Lionel : C’était il y a deux ans…
Victor : Oui tout à fait je m’en souviens, c’était excellent aussi…
Bobby : …je ne vois plus…
Victor : …mais si, il y avait aussi Mötley Crüe, Ozzy,…
Lionel : Oui absolument !
Bobby : Non je ne crois pas que notre show était bon…
Victor : (Calmement et patiemment)…non Bobby tu confonds, ce show assez mauvais, c’était en Espagne.
Bobby : Tu es sérieux ?
Victor : Oui, bien sûr que je suis sérieux…
Bobby : Mais non c’était en France…
Lionel : (Rire et essayant de changer de conversation) Que pensez vous du fait qu’à vos concerts il y ait des jeunes kids qui étaient loin d’être nés au début de Pentagram ?

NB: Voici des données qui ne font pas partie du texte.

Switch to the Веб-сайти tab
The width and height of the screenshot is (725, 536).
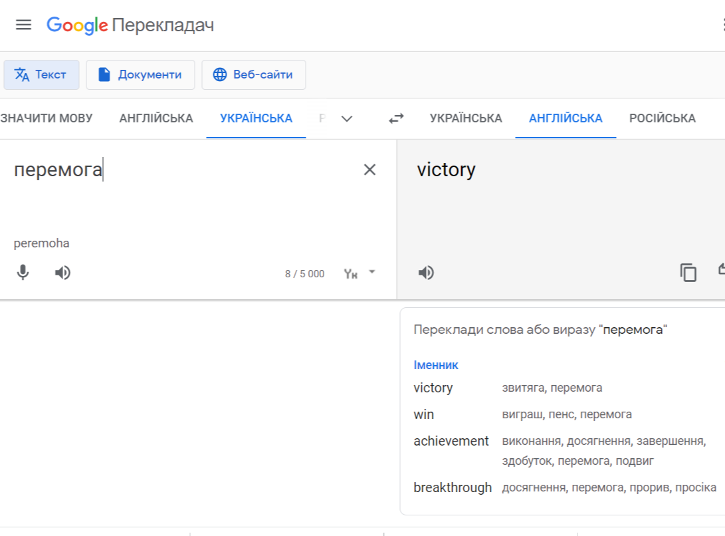(253, 74)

Bobby : J’en suis fier, j’en suis très fier…et j’apprécie le fait que des jeunes viennent et comprennent notre musique…tous les groupes ont des identités propres…et que ses personnes apprécient nos vieux trucs. (Il parle très bas d’une manière assez spéciale qui rend la compréhension de ses propos relativement difficile)

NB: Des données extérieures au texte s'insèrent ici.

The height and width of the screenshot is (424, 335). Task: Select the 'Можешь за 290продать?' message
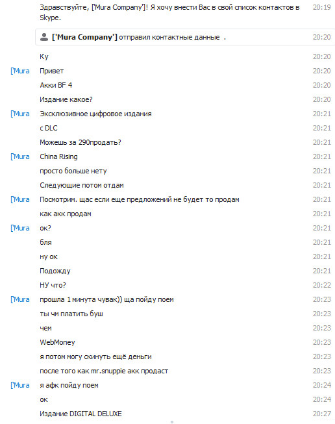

Lionel : Donc ce n’est pas trop difficile de vivre en tant que légende encore vivante après ces nombreuses années ...
Bobby : (Rire) oh une légende,…
Lionel : Si ! Les gens vous considèrent ainsi…
Bobby : Peut-être maintenant, mais…
Victor : … Oui c’est cool, on sait qu’on recouvre de nombreuses générations.
Bobby : Oui au moins deux, trois,…
Victor : Hier c’était un autre gig mais ce soir on voyait qu’il y avait de nombreux jeunes dans l’audience avec leurs parents,… (Bobby parle en même temps que Victor rendant l’entretien difficilement compréhensible).
Bobby : Grands-parents, parents, enfants…
Victor : Oui bon c’est vrai qu’il n’y a plus de groupe possédant le statut d’icône. Des gamins qui ont appris à découvrir des groupes des années 70’s se rende comptent compte à ce moment là qu’on fait de la bonne musique.
Bobby : C’est de la bonne musique, des bons titres avec des voix, pas des "Rhoooooooo" ou des "Whaaaoauuuahhh" (c’est alors que Bobby fait de nombreuses grimaces pour appuyer ses propos) comme maintenant. (Rire général) Ou des "ïïïïïï-ïïï-ïïï" des "houuuuuuuu" ou des "hihinhihinonhhinnn"…
Lionel : Bobby quand tu es sur scène tu es très expressif, très théâtral, c’est naturel ?
Bobby : Quand je suis sur scène je sais que je suis ridicule, j’aime ça (il parle de plus en plus bas ce qui rend ses propos totalement inaudibles), c’est ce que je ressens en chantant, je sens la puissance, je deviens dingue, en vieillissant tu ressens plus la douleur aussi, je pourrais tuer quelqu’un,… mais quand tu es sur scène, sache-le, tu dois être le meilleur et c’est ce que j’essaye de faire depuis 40 ans, essayer d’être le meilleur, Non ? Ce sont des étincelles de vie ! Tu as envie d’exploser !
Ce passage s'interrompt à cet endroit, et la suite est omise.